Avoid these top 4 interview turnoffs

Think of the last time you interviewed for a job. You wanted the interviewer to be polite, knowledgeable, honest and interesting. Here are four things to avoid when conducting interviews:

  1. Being vague about the job. It’s important for interviewers to provide a realistic overview of the position, including the less appealing facts. The last thing you want is a new employee feeling duped on his or her first week on the job. Downplaying a job’s unattractive aspects will result in more turnover and more hiring hassles.
  2. Asking illegal questions.
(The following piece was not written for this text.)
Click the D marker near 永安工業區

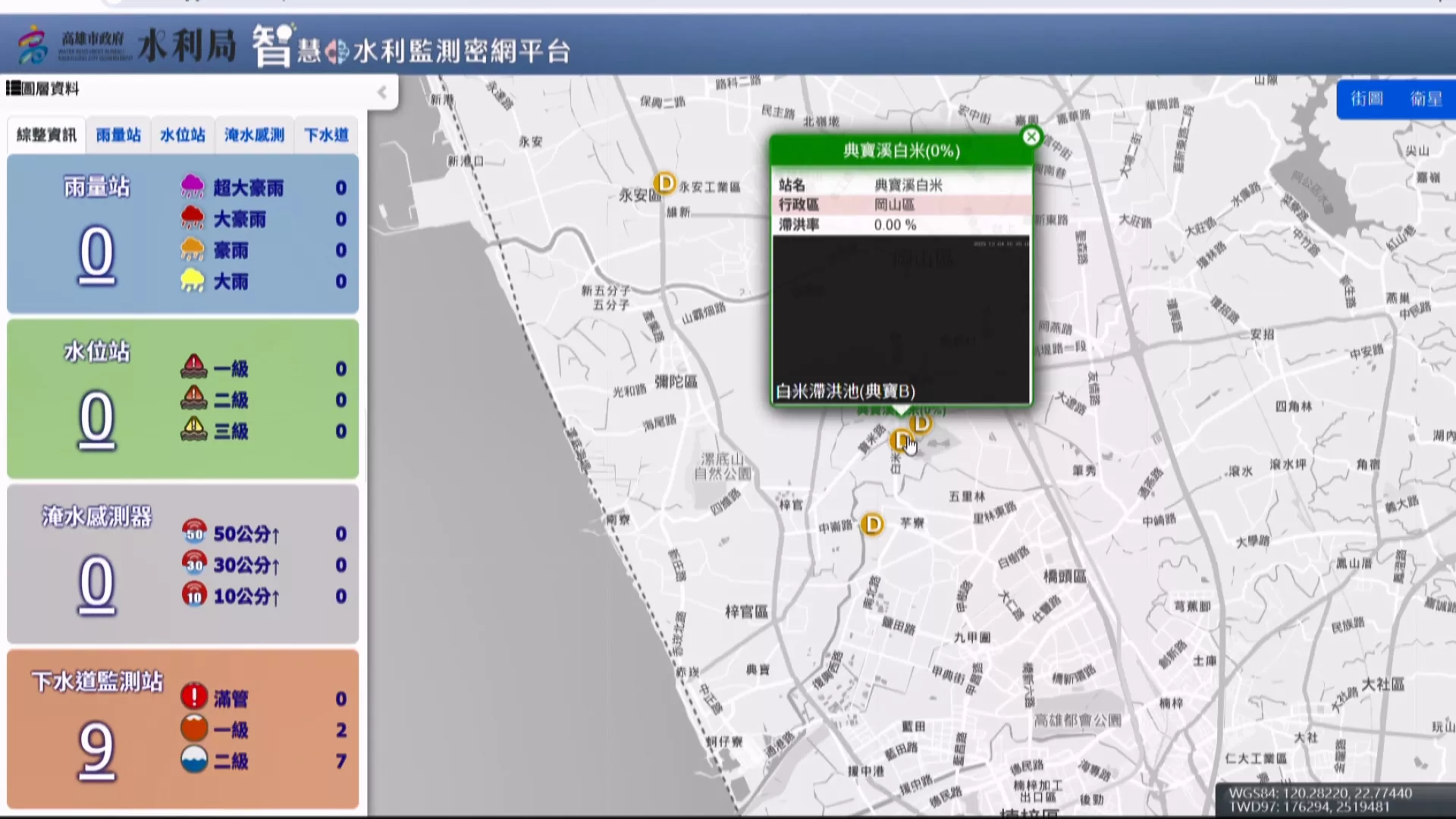pos(665,184)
Job candidates these days know that interviewers shouldn’t be asking them questions like “Are you married?” or “Do you have daycare plans for your children?” or “Do you have a disability?” Every question should revolve around one issue: How well could this person perform the job at hand?
  3. Overhyping the job. Being positive and enthusiastic is good, but don’t try to oversell the position. During the first interview, find out as much as possible about the applicant.
  4. Talking more than you listen. While putting in a good plug for the company is important, aim for an 85/15 split, with 85% of your time spent listening. Don’t rush to break silence; give candidates time to think.